Prompt: Your task is to copy every line of the entries that holds the word "button".

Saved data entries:
§ §

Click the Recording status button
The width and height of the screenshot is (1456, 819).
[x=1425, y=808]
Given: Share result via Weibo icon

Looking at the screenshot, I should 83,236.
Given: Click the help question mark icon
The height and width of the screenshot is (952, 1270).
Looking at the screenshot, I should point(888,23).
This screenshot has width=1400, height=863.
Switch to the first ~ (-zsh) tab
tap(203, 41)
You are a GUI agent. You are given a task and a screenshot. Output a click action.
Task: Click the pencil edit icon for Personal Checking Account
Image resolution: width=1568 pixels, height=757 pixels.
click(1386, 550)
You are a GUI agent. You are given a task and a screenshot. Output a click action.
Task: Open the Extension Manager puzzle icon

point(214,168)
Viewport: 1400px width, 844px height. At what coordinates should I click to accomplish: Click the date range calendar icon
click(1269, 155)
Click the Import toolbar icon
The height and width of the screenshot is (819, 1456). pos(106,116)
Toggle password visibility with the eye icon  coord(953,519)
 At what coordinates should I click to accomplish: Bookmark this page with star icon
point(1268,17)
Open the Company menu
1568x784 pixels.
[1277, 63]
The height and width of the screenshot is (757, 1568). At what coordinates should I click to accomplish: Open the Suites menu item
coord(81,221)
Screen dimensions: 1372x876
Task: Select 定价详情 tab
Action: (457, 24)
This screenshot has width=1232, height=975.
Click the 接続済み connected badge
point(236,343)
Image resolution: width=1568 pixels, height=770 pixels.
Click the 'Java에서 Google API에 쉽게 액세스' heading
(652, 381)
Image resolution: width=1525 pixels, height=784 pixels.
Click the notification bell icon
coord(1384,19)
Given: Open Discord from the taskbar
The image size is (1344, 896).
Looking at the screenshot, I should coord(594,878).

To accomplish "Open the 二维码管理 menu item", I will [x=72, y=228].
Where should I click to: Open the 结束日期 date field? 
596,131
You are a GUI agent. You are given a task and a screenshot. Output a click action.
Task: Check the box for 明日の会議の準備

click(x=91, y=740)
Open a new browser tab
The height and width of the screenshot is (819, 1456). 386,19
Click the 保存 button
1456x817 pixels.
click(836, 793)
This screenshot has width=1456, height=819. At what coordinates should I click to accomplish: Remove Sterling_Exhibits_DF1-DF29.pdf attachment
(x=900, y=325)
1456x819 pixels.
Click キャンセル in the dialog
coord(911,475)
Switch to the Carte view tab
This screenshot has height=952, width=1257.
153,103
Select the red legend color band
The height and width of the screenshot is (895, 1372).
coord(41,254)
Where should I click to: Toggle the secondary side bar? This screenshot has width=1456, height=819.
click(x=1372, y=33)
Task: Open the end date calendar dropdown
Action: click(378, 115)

§ §

Result of this task:
Click the Recording status button
Click the 保存 button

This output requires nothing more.